Brooke Wrubel
Brooke Wrubel is a third-year PhD student specializing in Early Christian, Byzantine, and Western Medieval Art, with a focus on Italy and its active participation within global networks of exchange. She seeks to investigate the ways in which materials and techniques used to craft objects can serve as evidence of cross-cultural interactions. Her research also engages with the complex processes and metaphors of imprinting, replication, and imitation. She has a particular interest in studying pilgrimage souvenirs and reliquaries, both of which informed her qualifying paper for the Columbia MA: “Multiplicity Matters: The Coalescence of Place(s) and Time(s) in the San Sebastiano Reliquary Panel.” While at Columbia, she has contributed to the APAHA excavation efforts at Villa Adriana in 2024 and 2025.

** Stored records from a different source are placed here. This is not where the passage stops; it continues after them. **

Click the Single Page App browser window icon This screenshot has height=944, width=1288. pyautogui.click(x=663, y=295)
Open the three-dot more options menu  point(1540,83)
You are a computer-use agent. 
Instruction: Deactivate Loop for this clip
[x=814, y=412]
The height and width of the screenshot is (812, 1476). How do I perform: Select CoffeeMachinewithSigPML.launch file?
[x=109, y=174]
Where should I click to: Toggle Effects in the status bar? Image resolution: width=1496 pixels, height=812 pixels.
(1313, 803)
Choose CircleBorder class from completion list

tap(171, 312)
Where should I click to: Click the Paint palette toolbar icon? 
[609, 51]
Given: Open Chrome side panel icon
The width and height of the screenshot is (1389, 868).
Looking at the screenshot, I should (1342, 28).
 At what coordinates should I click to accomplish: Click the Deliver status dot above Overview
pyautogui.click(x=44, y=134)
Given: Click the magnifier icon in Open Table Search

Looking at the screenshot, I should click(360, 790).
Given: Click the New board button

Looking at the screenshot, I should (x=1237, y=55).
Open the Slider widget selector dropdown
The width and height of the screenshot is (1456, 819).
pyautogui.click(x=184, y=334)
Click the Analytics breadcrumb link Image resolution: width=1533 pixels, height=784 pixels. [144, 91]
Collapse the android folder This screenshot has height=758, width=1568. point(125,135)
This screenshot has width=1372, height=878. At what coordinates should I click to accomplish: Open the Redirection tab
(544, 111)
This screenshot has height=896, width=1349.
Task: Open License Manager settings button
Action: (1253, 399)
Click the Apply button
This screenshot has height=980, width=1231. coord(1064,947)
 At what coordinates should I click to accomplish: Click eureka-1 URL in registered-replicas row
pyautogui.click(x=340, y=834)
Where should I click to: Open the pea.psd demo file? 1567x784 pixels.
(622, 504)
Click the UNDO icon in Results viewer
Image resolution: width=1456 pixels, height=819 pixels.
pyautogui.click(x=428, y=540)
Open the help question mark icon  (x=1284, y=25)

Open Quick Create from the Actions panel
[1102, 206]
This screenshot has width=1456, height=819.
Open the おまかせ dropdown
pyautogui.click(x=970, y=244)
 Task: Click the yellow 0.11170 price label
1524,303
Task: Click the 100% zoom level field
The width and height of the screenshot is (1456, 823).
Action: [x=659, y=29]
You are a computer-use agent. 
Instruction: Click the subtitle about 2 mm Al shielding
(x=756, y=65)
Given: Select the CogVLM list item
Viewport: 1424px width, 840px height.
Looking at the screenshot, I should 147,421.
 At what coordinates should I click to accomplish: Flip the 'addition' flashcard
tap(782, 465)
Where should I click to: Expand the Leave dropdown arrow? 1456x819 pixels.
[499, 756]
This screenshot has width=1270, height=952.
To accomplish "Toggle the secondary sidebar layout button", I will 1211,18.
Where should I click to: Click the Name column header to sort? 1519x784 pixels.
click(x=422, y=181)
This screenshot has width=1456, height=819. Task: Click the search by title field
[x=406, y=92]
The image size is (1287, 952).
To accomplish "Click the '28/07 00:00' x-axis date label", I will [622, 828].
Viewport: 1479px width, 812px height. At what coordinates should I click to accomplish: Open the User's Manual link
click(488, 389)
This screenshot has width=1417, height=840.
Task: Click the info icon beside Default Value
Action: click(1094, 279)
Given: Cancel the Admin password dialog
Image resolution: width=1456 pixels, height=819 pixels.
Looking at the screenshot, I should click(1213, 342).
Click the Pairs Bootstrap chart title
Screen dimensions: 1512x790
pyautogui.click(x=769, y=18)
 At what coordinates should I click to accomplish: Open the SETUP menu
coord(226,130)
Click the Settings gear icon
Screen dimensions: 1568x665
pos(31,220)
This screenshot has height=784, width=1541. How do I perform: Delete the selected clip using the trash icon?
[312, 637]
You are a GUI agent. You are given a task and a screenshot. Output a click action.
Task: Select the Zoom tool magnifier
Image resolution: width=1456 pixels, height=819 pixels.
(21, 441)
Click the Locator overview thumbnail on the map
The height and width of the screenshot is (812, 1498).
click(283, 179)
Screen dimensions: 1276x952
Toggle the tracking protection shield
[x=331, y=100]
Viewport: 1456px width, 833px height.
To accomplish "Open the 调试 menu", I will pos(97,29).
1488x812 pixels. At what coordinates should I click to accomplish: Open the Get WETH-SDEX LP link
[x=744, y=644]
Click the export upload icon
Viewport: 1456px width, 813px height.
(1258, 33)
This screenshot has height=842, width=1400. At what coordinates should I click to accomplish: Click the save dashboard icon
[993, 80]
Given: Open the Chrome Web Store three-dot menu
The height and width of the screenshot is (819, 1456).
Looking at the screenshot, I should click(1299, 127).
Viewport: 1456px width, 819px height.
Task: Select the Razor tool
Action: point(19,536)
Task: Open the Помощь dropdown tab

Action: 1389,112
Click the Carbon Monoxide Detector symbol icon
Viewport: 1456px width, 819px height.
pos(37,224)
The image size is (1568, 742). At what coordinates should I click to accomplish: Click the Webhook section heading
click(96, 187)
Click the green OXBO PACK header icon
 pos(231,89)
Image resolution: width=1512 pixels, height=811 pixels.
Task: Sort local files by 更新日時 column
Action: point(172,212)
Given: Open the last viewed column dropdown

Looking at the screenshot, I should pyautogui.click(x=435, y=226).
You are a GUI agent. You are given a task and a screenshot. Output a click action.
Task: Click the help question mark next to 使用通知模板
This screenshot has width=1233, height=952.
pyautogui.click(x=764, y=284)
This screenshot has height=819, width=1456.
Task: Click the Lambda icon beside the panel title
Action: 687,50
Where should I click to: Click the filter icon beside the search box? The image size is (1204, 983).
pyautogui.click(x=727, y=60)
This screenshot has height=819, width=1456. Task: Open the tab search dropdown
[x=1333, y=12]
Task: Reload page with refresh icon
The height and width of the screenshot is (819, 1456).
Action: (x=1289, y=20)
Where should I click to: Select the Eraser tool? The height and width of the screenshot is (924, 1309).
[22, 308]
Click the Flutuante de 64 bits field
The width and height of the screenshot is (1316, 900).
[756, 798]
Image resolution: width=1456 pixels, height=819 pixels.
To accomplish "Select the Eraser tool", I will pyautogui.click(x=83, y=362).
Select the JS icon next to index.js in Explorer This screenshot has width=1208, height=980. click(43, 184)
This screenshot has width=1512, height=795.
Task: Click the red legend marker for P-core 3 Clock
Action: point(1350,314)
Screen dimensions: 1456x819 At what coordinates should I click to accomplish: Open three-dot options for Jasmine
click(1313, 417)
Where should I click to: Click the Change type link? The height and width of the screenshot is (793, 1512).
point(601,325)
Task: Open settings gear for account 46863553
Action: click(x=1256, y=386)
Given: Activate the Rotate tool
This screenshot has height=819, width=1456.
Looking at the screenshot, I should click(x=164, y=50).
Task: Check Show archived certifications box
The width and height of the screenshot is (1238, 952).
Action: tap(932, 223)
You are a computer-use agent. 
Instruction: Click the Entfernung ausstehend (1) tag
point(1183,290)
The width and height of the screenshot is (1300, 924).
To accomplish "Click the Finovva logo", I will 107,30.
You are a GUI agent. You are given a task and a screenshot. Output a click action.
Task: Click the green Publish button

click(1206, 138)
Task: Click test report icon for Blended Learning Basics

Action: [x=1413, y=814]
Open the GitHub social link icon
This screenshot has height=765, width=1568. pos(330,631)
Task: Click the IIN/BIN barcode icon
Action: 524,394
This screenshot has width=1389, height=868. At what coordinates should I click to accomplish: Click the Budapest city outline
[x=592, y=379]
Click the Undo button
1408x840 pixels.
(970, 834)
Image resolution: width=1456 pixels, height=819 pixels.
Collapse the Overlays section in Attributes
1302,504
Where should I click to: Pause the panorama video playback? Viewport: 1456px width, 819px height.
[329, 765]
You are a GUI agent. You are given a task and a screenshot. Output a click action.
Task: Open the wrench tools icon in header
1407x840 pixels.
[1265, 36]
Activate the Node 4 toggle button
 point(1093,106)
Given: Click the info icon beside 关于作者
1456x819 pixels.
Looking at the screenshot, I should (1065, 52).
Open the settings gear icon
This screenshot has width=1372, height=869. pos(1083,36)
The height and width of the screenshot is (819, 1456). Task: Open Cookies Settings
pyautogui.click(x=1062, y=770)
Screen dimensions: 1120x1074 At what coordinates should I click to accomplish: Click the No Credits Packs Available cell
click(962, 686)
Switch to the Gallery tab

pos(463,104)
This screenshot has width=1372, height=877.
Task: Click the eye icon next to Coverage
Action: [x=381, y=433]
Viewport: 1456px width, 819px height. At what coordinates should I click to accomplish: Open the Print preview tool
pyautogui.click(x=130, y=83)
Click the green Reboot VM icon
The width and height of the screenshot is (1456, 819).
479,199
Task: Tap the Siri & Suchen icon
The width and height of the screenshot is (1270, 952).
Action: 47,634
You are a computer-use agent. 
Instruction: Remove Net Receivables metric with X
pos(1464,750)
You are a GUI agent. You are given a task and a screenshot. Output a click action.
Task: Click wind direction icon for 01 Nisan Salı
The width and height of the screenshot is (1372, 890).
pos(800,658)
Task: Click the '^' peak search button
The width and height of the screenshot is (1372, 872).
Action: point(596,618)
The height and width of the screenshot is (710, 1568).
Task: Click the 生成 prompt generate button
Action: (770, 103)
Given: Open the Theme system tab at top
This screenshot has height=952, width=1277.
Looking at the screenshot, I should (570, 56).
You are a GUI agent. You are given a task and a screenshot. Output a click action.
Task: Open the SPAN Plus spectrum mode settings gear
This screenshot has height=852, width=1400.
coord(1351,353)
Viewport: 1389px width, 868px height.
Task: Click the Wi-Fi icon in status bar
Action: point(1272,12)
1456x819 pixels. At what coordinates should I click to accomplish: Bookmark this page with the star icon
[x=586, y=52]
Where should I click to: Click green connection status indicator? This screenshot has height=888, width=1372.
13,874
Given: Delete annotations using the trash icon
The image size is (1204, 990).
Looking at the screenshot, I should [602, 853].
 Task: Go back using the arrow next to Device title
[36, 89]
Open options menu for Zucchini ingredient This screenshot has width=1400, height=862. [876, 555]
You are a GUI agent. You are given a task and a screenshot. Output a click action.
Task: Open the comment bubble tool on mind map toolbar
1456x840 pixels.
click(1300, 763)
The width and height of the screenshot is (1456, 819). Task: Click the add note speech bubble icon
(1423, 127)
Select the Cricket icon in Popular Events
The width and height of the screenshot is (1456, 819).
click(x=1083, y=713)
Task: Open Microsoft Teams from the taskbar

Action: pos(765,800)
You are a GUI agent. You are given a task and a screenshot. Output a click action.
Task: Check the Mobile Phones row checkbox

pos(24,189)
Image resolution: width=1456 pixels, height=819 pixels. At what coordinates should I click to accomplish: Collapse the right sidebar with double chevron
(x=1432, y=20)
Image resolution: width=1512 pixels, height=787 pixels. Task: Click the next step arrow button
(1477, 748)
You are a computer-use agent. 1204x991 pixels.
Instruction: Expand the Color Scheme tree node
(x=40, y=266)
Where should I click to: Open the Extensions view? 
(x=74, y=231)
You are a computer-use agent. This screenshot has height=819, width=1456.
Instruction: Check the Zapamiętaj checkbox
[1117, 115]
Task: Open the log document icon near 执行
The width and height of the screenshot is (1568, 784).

Brooke holds a BA in Art History and Italian Studies from Bowdoin College (2021) and an MA in the History of Art from the University of Pennsylvania (2023). Her MA thesis “Intermediality in Duccio’s Maestà: Cosmati Work, Textiles, and Enamels” explores cross-medial dialogues between painted objects and their crafted referents. Her publications include catalogue entries in New Views of the Middle Ages: Highlights from the Wyvern Collection (Scala, 2020), as well as a biographical essay and catalogue entries in Antiquity and America: The Ancient Mediterranean in the United States (Bowdoin College Museum of Art, 2022).